Disorders of Movement
People with the disorder can be clumsy and uncoordinated. They may also exhibit involuntary movements and may grimace or exhibit unusual mannerisms. They may repeat certain motions over and over or, in extreme cases, may become catatonic. Catatonia is a state of immobility and unresponsiveness. It was more common when treatment for schizophrenia was not available; fortunately, it is now rare.
2. Negative symptoms
The term "negative symptoms" refers to reductions in normal emotional and behavioral states. These include the following:
flat affect (immobile facial expression, monotonous voice), lack of pleasure in everyday life, diminished ability to initiate and sustain planned activity, and speaking infrequently, even when forced to interact.
People with the disorder often neglect basic hygiene and need help with everyday activities. Because it is not as obvious that negative symptoms are part of a psychiatric illness, people with schizophrenia are often perceived as lazy and unwilling to better their lives.

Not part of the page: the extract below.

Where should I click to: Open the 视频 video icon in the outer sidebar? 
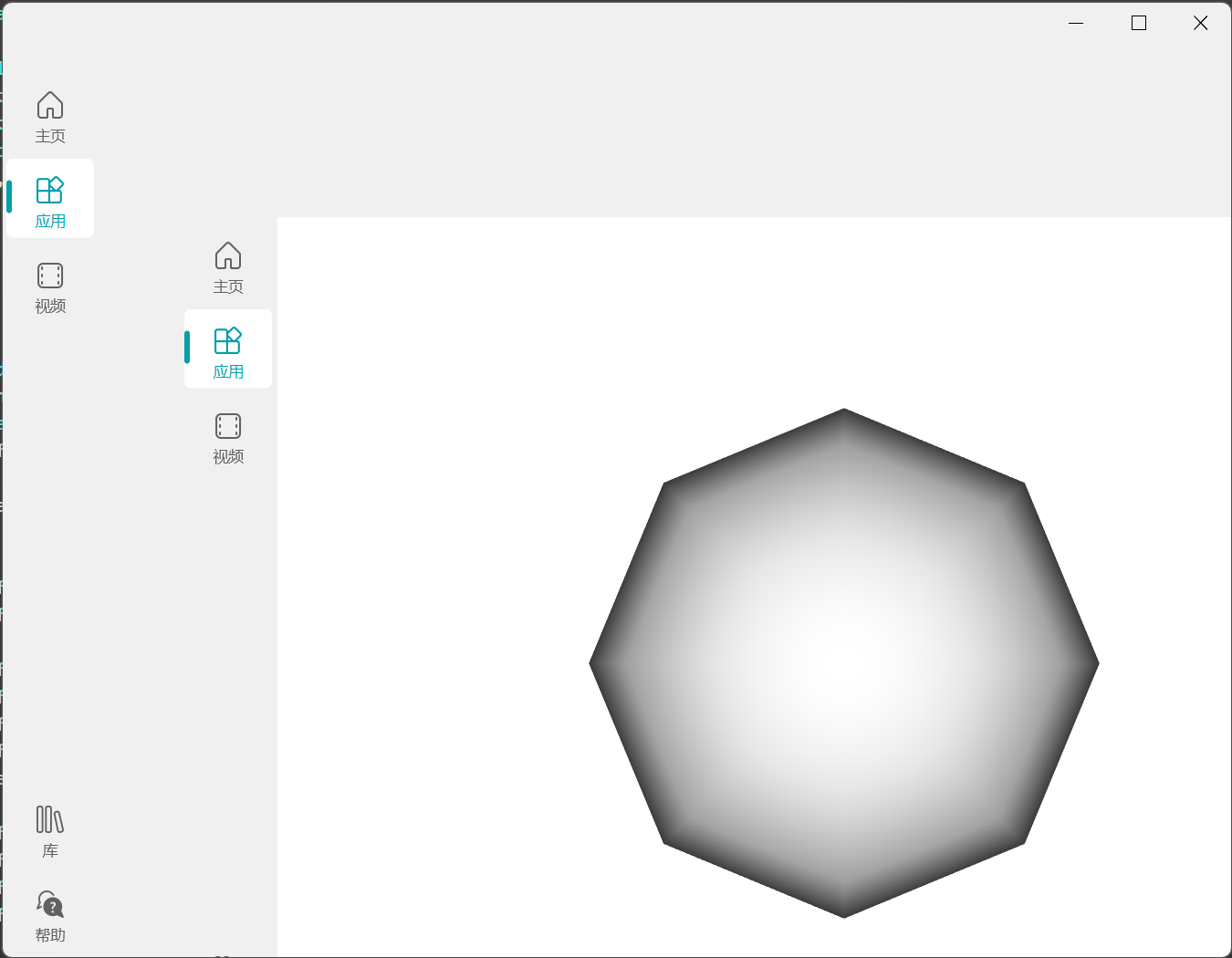[x=49, y=275]
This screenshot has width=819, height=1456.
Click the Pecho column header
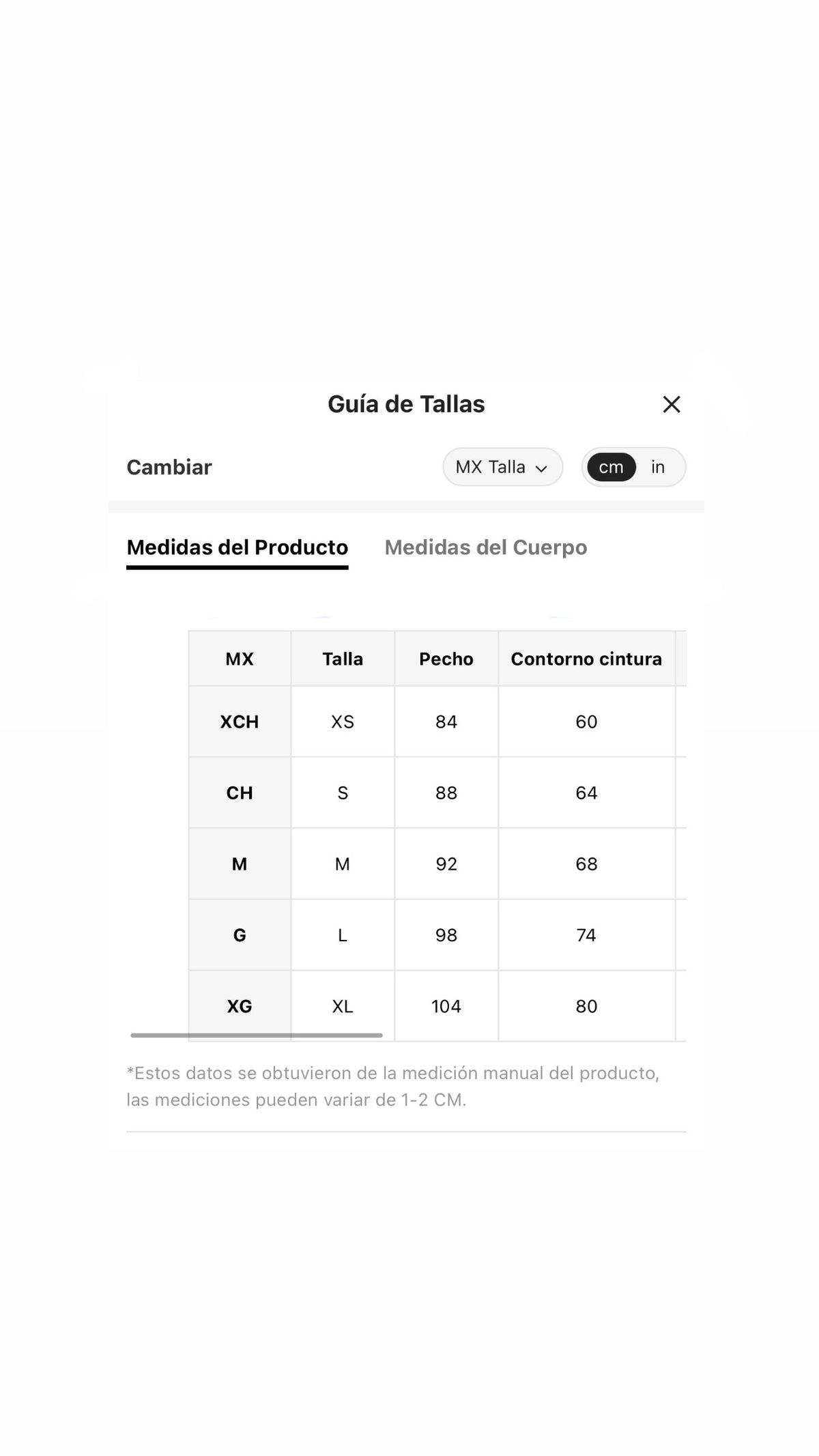tap(446, 659)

Cognitive symptoms are subtle and are often detected only when neuropsychological tests are performed. They include the following:
poor "executive functioning" (the ability to absorb and interpret information and make decisions based on that information), inability to sustain attention, and problems with "working memory" (the ability to keep recently learned information in mind and use it right away).
Cognitive impairments often interfere with the patient's ability to lead a normal life and earn a living. They can cause great emotional distress.
Psychotic symptoms (such as hallucinations and delusions) usually emerge in men in their late teens and early 20s and in women in their mid-20s to early 30s. They seldom occur after age 45 and only rarely before puberty, although cases in children as young as 5 have been reported. In adolescents, the first signs can include a change of friends, a drop in grades, sleep problems, and irritability. Because many normal adolescents exhibit these behaviors as well, a diagnosis can be difficult to make at this stage. In young people who go on to develop the disease, this is called the "prodromal" period.
Research has shown that schizophrenia affects men and women equally and occurs at similar rates in all ethnic groups around the world.
Schizophrenia & Violence
People with the disorder are not especially prone to violence and often prefer to be left alone. Studies show that if people have no record of criminal violence before they develop schizophrenia and are not substance abusers, they are unlikely to commit crimes after they become ill. Most violent crimes are not committed by people with schizophrenia, and most people with the disorder do not commit violent crimes. Substance abuse always increases violent behavior, regardless of the presence of the disorder. If someone with paranoid-schizophrenia becomes violent, the violence is most often directed at family members and takes place at home.